In the summer of 1995 Martin had shoulder surgery, and did not play a single game during the 1995–96 CBA season. Martin had then signed with the Fort Wayne Fury, and was traded in June 1996 to the Omaha Racers. With the new team Martin found increased playing time, starting 22 of 47 games and averaging 9.8 points, 5.6 rebounds, 1.9 assists and 1.3 steals per game. He also participated in postseason play, averaging 8 points and 4.6 rebounds over 9 games. In 1997 Martin signed with the Idaho Stampede, a new franchise that selected him during the 1997 CBA expansion draft in late May. He started the season with the Stampede; after 10 games (9 starts) during which he averaged 8.2 points, 4.7 rebounds and a career-high 3.2 assists per game, Martin joined the La Crosse Bobcats, and played 35 games with the team, averaging 6.5 points and 4.9 rebounds. Towards the end of the season he joined the Yakima Sun Kings again, and played 5 regular season games and 5 playoff games.

In 2000 Martin played for the Luckipar Panthers in Taiwan. He then spent the 2000–01 season in Japan with Denso Hoop Gang. Martin played for the Seoul SK Knights for the 2001–02 KBL season in South Korea, averaging 14.8 points and 12.3 rebounds per game over 45 games.

== National team career ==
Martin was called up for the United States men's national basketball team for the first time in 1995 for the XII Pan American Games held in Mar del Plata, Argentina. The US national team was put together by Mike Thibault and included only players from the Continental Basketball Association, an American minor league: Martin was playing for the Yakima Sun Kings at the time, and had just won the 1994–95 CBA season with the team. During the competition Martin played 7 games, and averaged 7.7 points and 3.9 rebounds, shooting 75.8% from the field (second on the team behind Mike Williams). At the end of the Pan American Games the United States won the silver medal, having lost the final game to Argentina, despite Martin's 15 points and 8 rebounds.

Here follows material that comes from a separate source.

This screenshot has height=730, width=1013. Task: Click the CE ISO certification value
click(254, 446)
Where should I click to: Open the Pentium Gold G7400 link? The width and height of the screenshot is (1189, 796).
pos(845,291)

Martin received a second call-up for Team USA in 1997, and was included in the team that participated in the 1997 Tournament of the Americas in Montevideo, Uruguay. Again, the team was formed by CBA players, and Martin was a member of the Idaho Stampede roster at the time. Martin played all 9 games during the competition, averaging 3.3 points and 2.8 rebounds per game, led the team in blocks with a total of 9 (tied with Michael McDonald), and won the gold medal. Martin ended his career in the national team with 16 total caps over a period of 2 years.

== Coaching career ==
After the end of his professional career as a player, Martin took up coaching. He started in 2003 at Jacobs Center High School in Cincinnati, Ohio, and had the double role of head coach of the junior varsity team and assistant coach for the varsity team for one season. He then joined the coaching staff of Cincinnati State Technical and Community College as an assistant to head coach Andre Tate, and spent two years in the position. In August 2006 he joined Bob Huggins' staff at Kansas State for the 2006–07 season, on his first position in an NCAA Division I program. When Huggins took up the head coach position at West Virginia, Martin followed him; he began working as an assistant coach in the 2007–08 season.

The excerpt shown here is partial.